* _Input data_:
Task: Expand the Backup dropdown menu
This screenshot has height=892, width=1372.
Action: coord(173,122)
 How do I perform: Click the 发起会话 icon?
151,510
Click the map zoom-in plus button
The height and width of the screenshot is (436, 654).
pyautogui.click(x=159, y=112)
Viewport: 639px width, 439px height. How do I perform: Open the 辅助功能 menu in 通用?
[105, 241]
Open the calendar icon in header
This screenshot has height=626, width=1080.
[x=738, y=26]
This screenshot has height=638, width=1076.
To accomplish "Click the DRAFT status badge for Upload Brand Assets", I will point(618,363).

...

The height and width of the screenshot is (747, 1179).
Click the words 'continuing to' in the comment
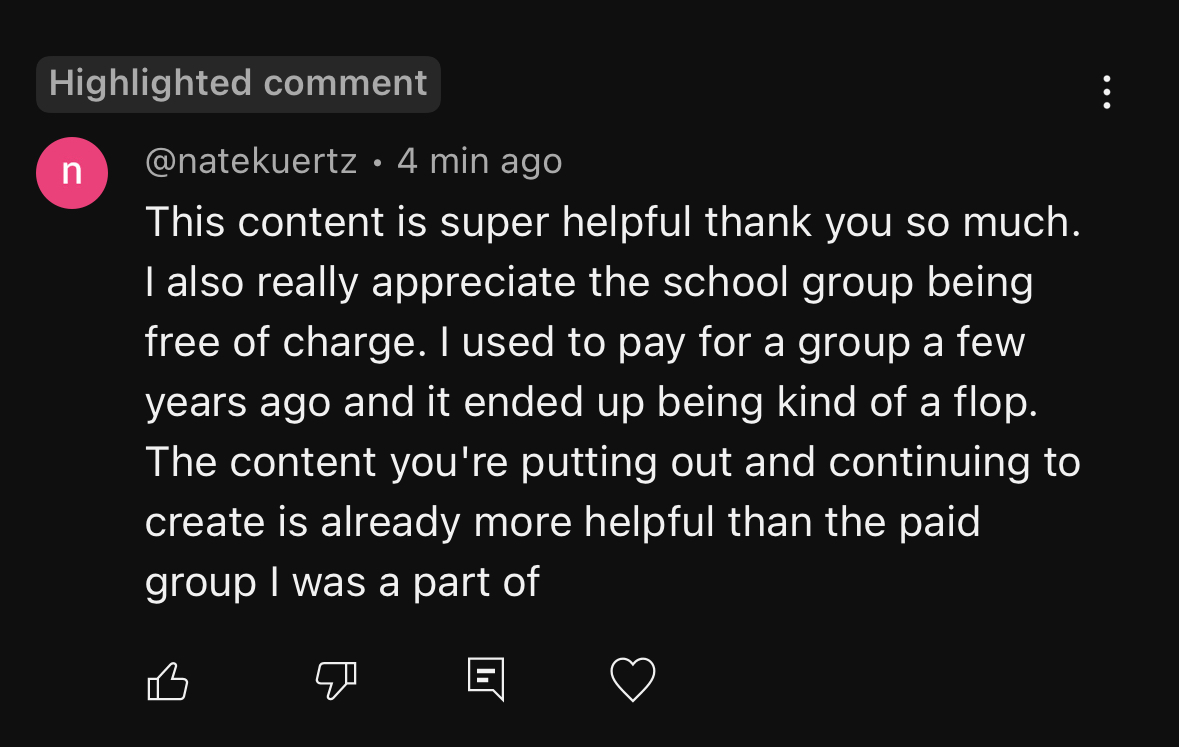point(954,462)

--

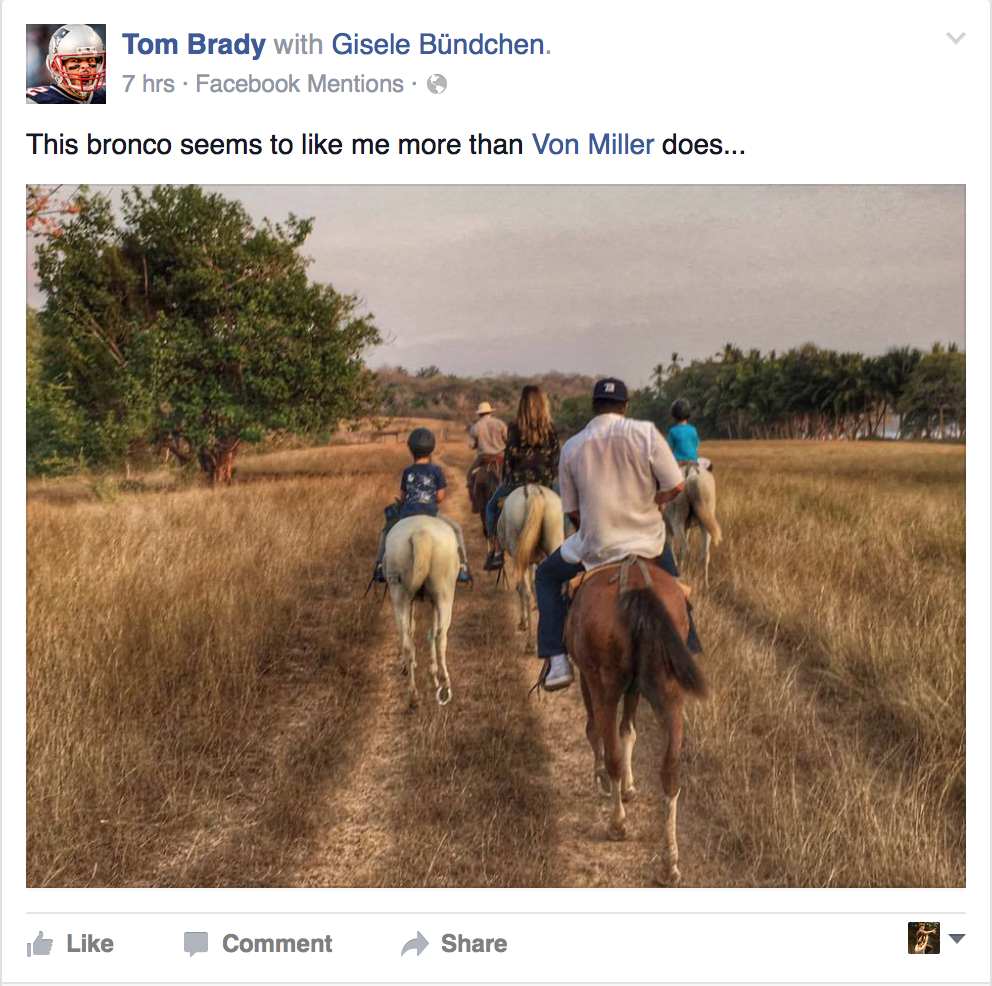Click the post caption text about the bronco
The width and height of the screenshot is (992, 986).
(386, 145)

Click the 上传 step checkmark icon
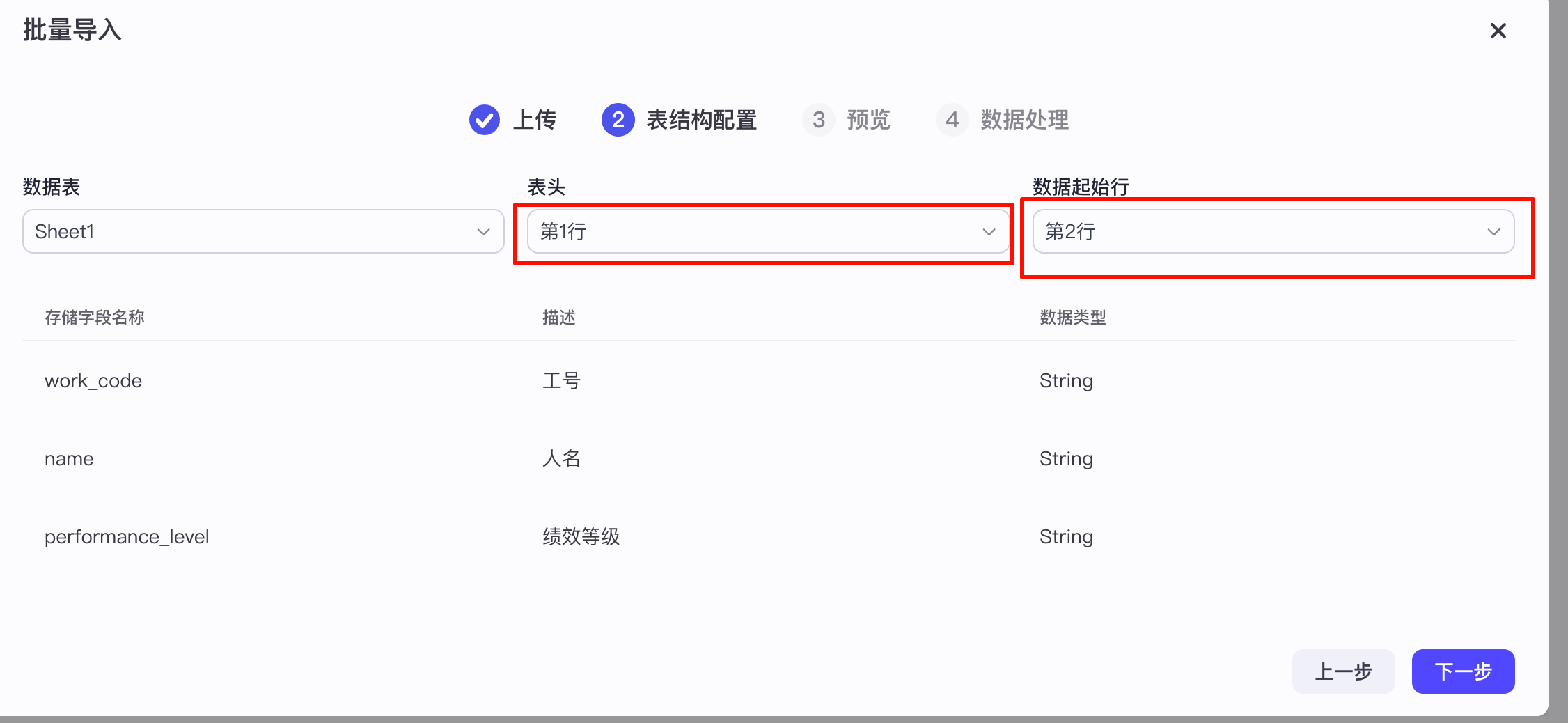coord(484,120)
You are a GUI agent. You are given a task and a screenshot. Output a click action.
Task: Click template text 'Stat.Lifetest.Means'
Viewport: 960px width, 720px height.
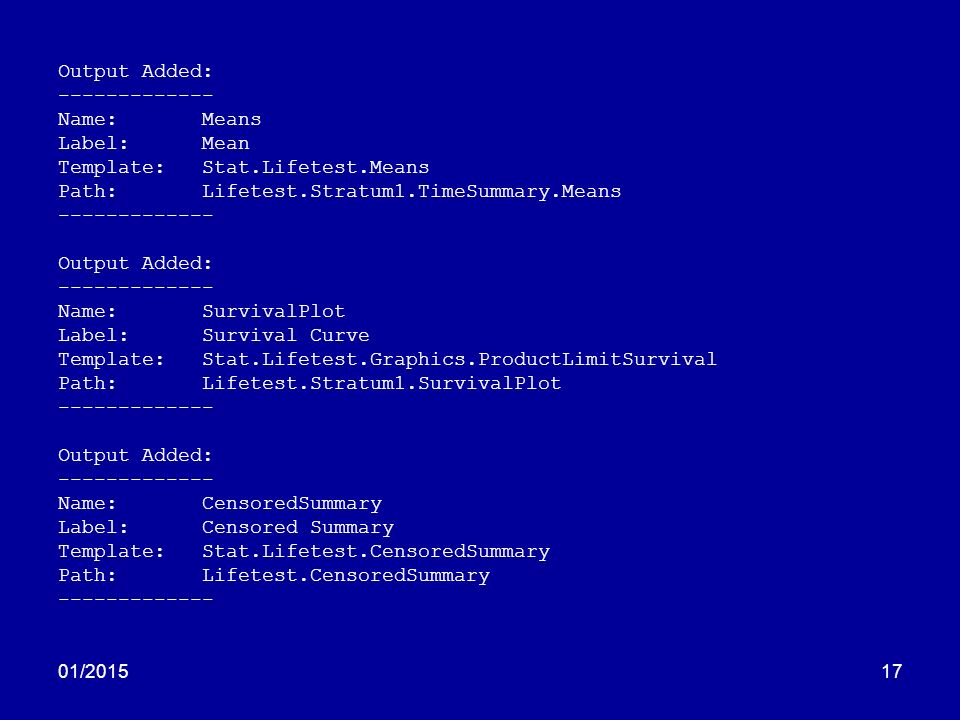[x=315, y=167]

* _What you should do_: Once you find the line with "Task: Expand the Backup dropdown menu" above, print it and every line after it up to and including the line with "This screenshot has height=638, width=1076.", exactly as written and nothing else.

* _Reply_:
Task: Expand the Backup dropdown menu
This screenshot has height=892, width=1372.
Action: coord(173,122)
 How do I perform: Click the 发起会话 icon?
151,510
Click the map zoom-in plus button
The height and width of the screenshot is (436, 654).
pyautogui.click(x=159, y=112)
Viewport: 639px width, 439px height. How do I perform: Open the 辅助功能 menu in 通用?
[105, 241]
Open the calendar icon in header
This screenshot has height=626, width=1080.
[x=738, y=26]
This screenshot has height=638, width=1076.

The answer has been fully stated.